Amidst all the fuss on the US-Chinese trade war and the company that has been caught up in the middle- Huawei of course, we are looking at a race towards the global domination of the next generation of communication infrastructure. 5G has been on the hype train for the past couple of years. South Korea has already implemented its first network, albeit with a few individuals and other countries are racing to reap the benefits from the technology.
We all know about the quintessential energy curve as generations pass by. The average consumption or demand for energy rises as the public adopts the technology. As shown in the chart below, the energy demand is expected to rise for 5G if it is business-as-usual.

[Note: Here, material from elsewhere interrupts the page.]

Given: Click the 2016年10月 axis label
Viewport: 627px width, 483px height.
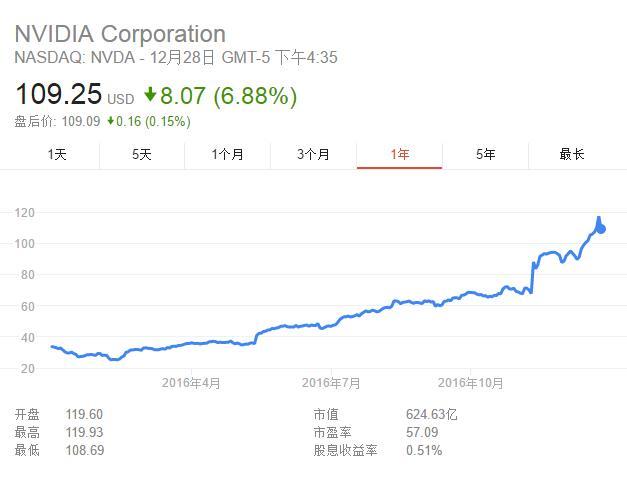Looking at the screenshot, I should click(471, 382).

While companies like Huawei, Ericsson and Nokia compete in improving the energy efficiency of their 5G infrastructure, the current trends show that the upgraded infrastructure will demand more energy at least until 2025. According to Zhengmao Li, EVP of China Mobile- the biggest telecom operator in the world,
- 5G needs 3 times the number of base stations to provide the same coverage given by LTE networks.
- Power consumption of a 5G base station is 3 times higher than that of LTE.
- Also, 5G costs 3 times higher.
What does this mean to its overall energy consumption? Well, considering both the short range and the consumption, 5G base stations will consume 9 times the energy compared to LTE ones. This will cause more stress on the contemporary energy systems that mostly rely on non-renewable sources. The unplanned rise in demand is always met with conventional generators running on fossil fuels.
So far, we discussed the important drawbacks in 5G networks with respect to energy consumption but it also saves a lot of energy indirectly. How so? According to Robert Keith from A10 Networks, a number of energy efficiency initiatives run in the 5G bloodline including but not limited to:
- Sleep mode on base station (idling)
- Reduced latency (speed) and Higher data throughput
- Data compression during transmission
- Separation of user and control traffic (thus, reducing congestion)
- Full duplex transmission (Using the same frequency to send and receive data, thus improving efficiency by up to 40%)
- Reduced distance to base stations (Hence, less energy is spent in communicating)
Even after all of the energy efficiency measures, the most advanced 5G networks like that of Huawei still have a long way to go in terms of energy efficiency. The technology also needs to account for the indirect energy consumption include the rise in energy consumption due to IoT networks and faster internet speed. However, the industry is optimistic on the consistent improvement in energy efficiency witnessed by telecom industry. As renewable energy entrepreneurs, we can work together towards a greener power sector that helps the human civilisation progress towards a state of energy conscious and sustainable development.